▶ **Data items**

☆ ☆ ☆ ☆ ☆

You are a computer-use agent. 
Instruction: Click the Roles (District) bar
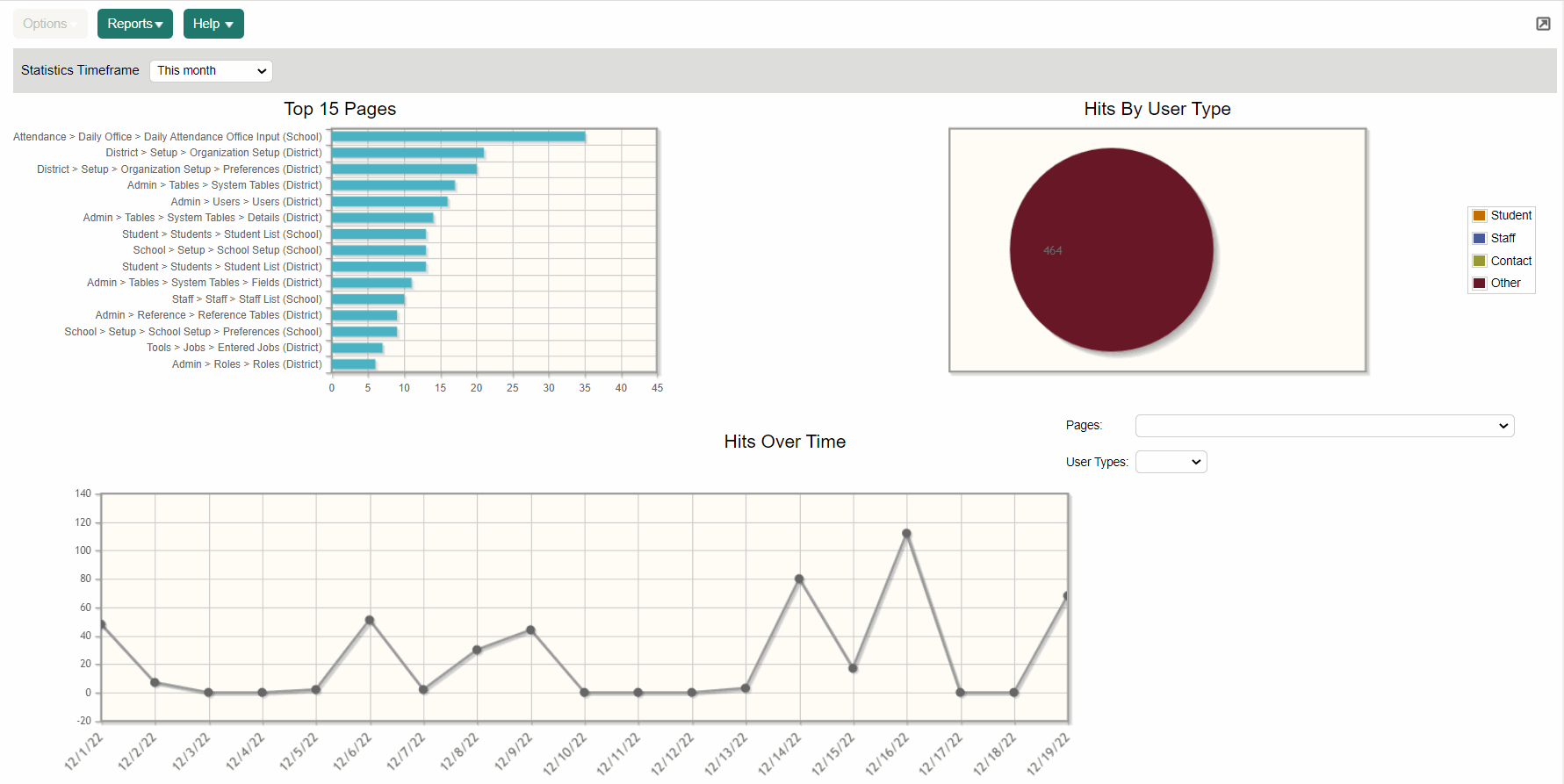[x=353, y=364]
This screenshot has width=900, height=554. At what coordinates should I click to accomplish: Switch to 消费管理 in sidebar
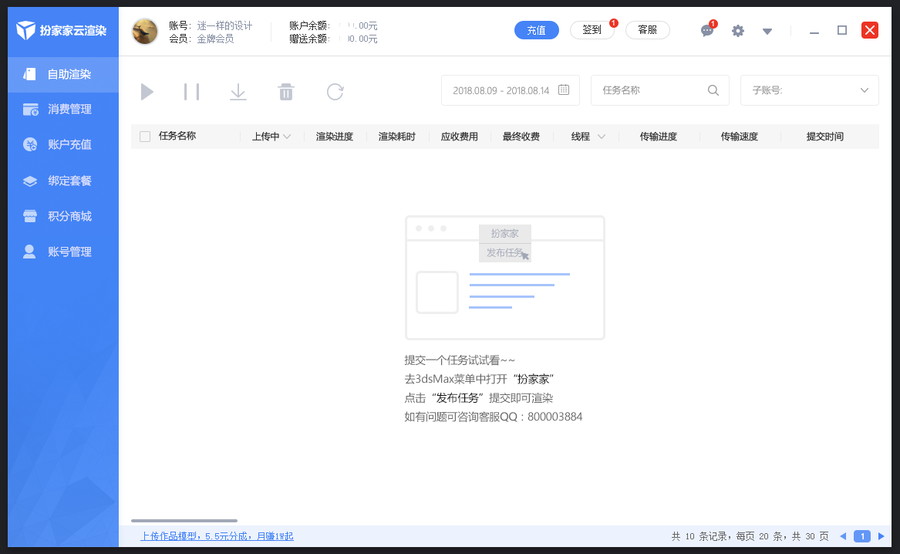(69, 108)
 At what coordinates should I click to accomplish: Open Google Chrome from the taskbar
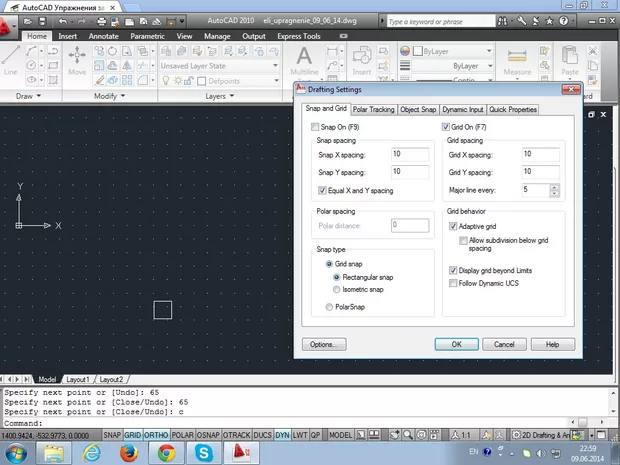pos(166,454)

☆ ☆ ☆ ☆ ☆

▶ **What to produce**
When you reach the line containing "At what coordinates should I click to accomplish: Open" in the entries above, please retype it and each line after it through the last one, exactly, without the pictures.

▶ **Answer**
 At what coordinates should I click to accomplish: Open Google Chrome from the taskbar
pos(166,454)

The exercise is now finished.